Aaron Di Of Italy Pesaro
Aaron Di Of Italy Pesaro [1]
a celebrated rabbi of the 16th century, undertook and accomplished the hereulean task of furnishing a sort of concordance to every passage of Scripture quoted or commented upon in the Babylonian Talmud, and called it after his own name, תּוֹלְדוֹת אִהֲרֹן , "the Offering of Aaron." It was first published at Freiburg and Basle in 1581, in folio. Of such importance did the great Buxtorf consider the work that he published the whole of it as an Appendix to the first edition of his Chaldaic, Talmudical, and Rabbinical Lexicon, in 1639, with the following Latin paraphrase of its title-page: "Index locupletissimus omnium locorum in toto Talmudico opere de sacris Bibliis eompraehensorum, summo studio et fidelitate collectus" (which, however, is not reprinted in the new edition of Buxtorf's Lexicon by Fischer, Leipsic, 1869-1874).
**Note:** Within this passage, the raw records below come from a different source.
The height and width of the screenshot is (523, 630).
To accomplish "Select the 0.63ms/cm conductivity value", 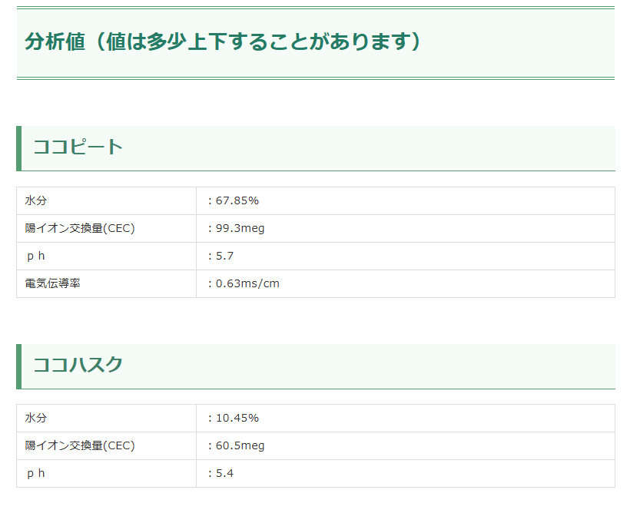I will [x=247, y=284].
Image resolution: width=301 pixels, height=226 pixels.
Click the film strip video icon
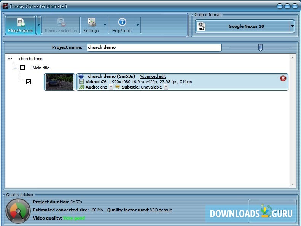(x=81, y=82)

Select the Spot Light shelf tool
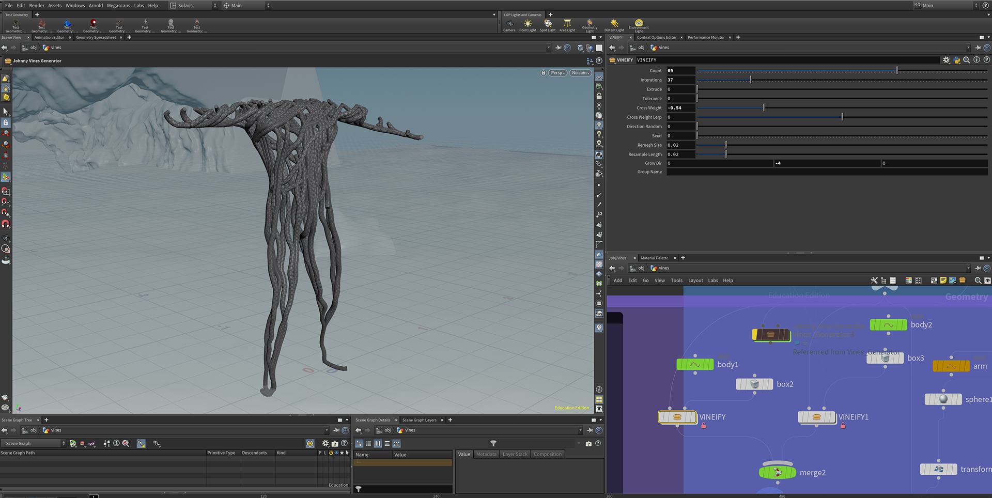(548, 25)
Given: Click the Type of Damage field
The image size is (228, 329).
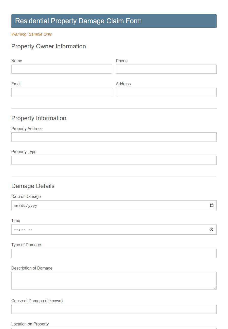Looking at the screenshot, I should pyautogui.click(x=114, y=253).
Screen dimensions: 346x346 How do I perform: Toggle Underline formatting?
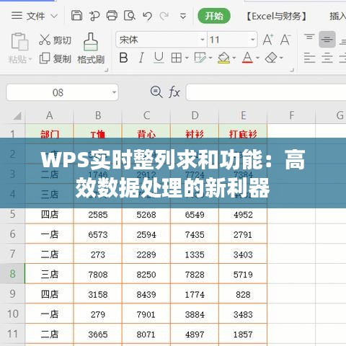click(159, 58)
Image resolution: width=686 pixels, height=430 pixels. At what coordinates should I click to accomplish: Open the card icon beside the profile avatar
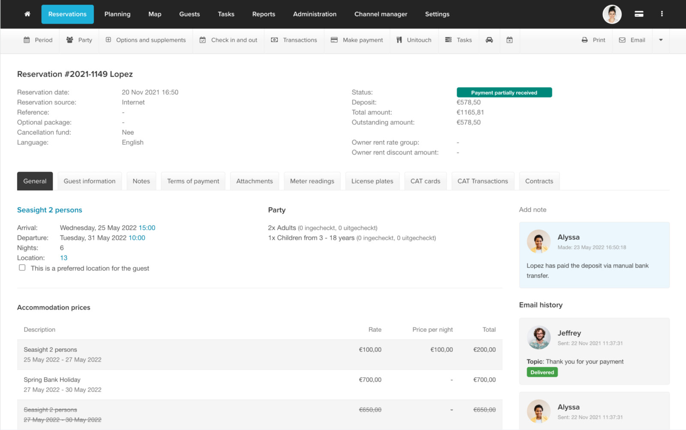tap(638, 14)
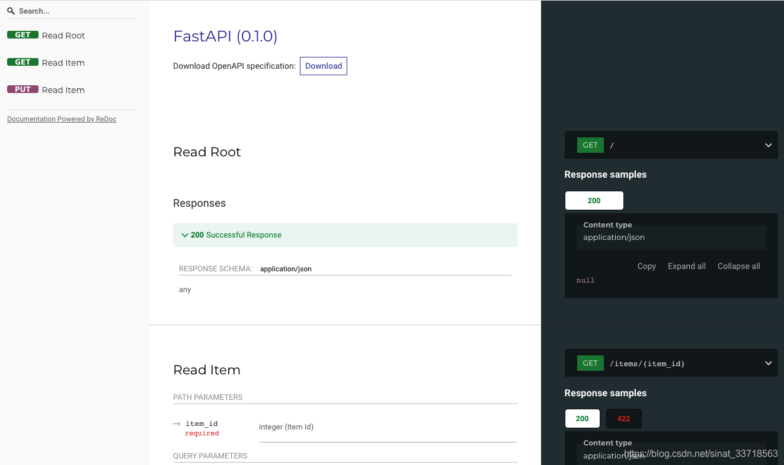Select the 422 response sample tab
This screenshot has width=784, height=465.
[623, 418]
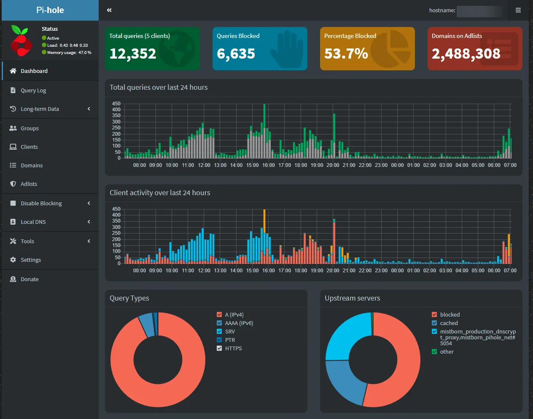The height and width of the screenshot is (419, 533).
Task: Click the Pi-hole logo title
Action: [x=50, y=10]
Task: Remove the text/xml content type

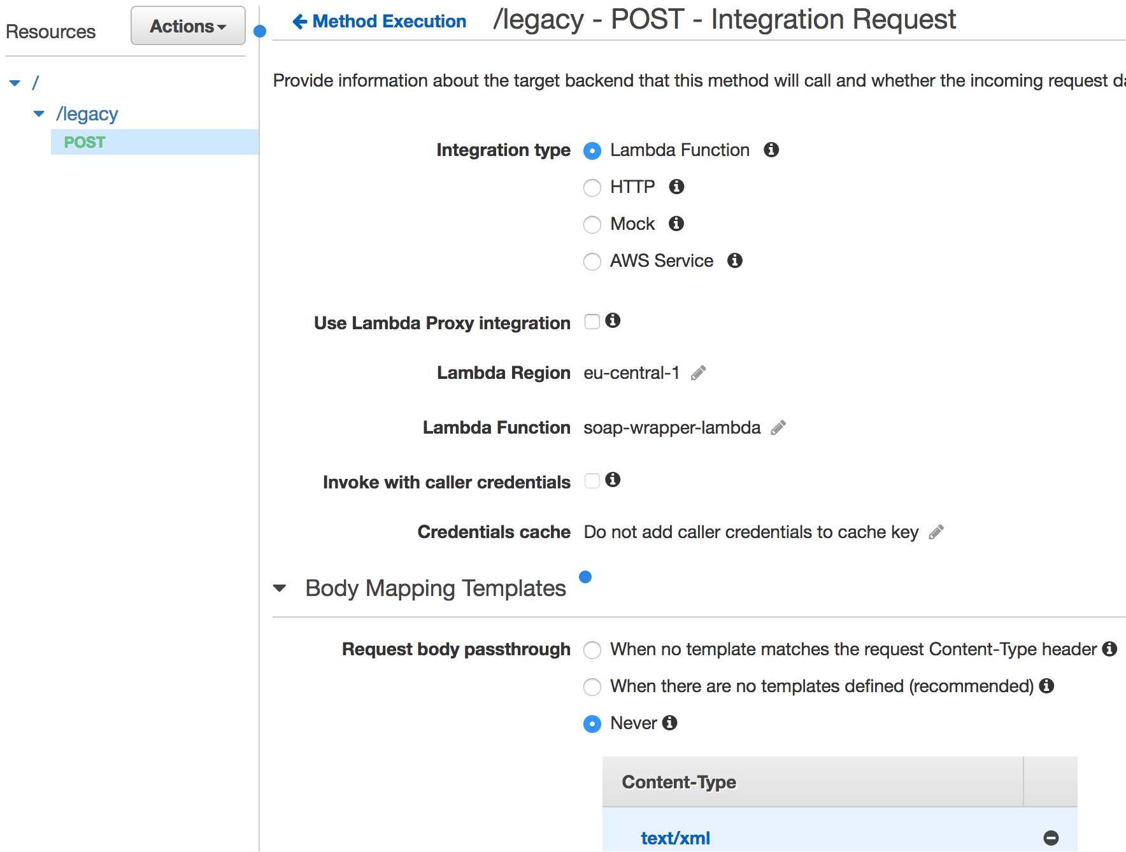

In 1590 an enlarged edition, including references to the Zohar, Baal Akeda, or Isaac Arama's philosophical work, entitled עֲקֵדִת יַצְחָק , and Ikkarim of Joseph Albo, was published at Vienna. Between sixty and seventy years afterwards the then famous rabbi Jacob Sasportas, whom subsequent Hebrew writers described as "most distinguished in the law and crowned with humility," a native of Oran, in North Africa-who was successively chief rabbi of the Sephardim congregations at Leghorn, Hamburg, and Amsterdam- supplemented the work of Pesaro by a concordance of the passages of Scripture quoted and treated in the Jerusalem Talmud. This supplement the author called after his own name, תולדות יעקב , "the Offering of Jacob." The twofold work, as a whole, was first published at Amsterdam in 1652, then at Berlin in 1705. The Rev. Dr. Margoliouth, of London, has recently announced an English translation. with editorial annotations and illustrations, in two volumes, of both Pesaro's and Sasportas's work. See Furst, Bibl. Jud. 3:79; De Rossi, Dizionario storico degli autori Ebrei, p. 262 (Germ. transl. by Hamburger); Wolf, Bibl. Hebr. 1:128 sq.; 3:80 sq. (B. P.)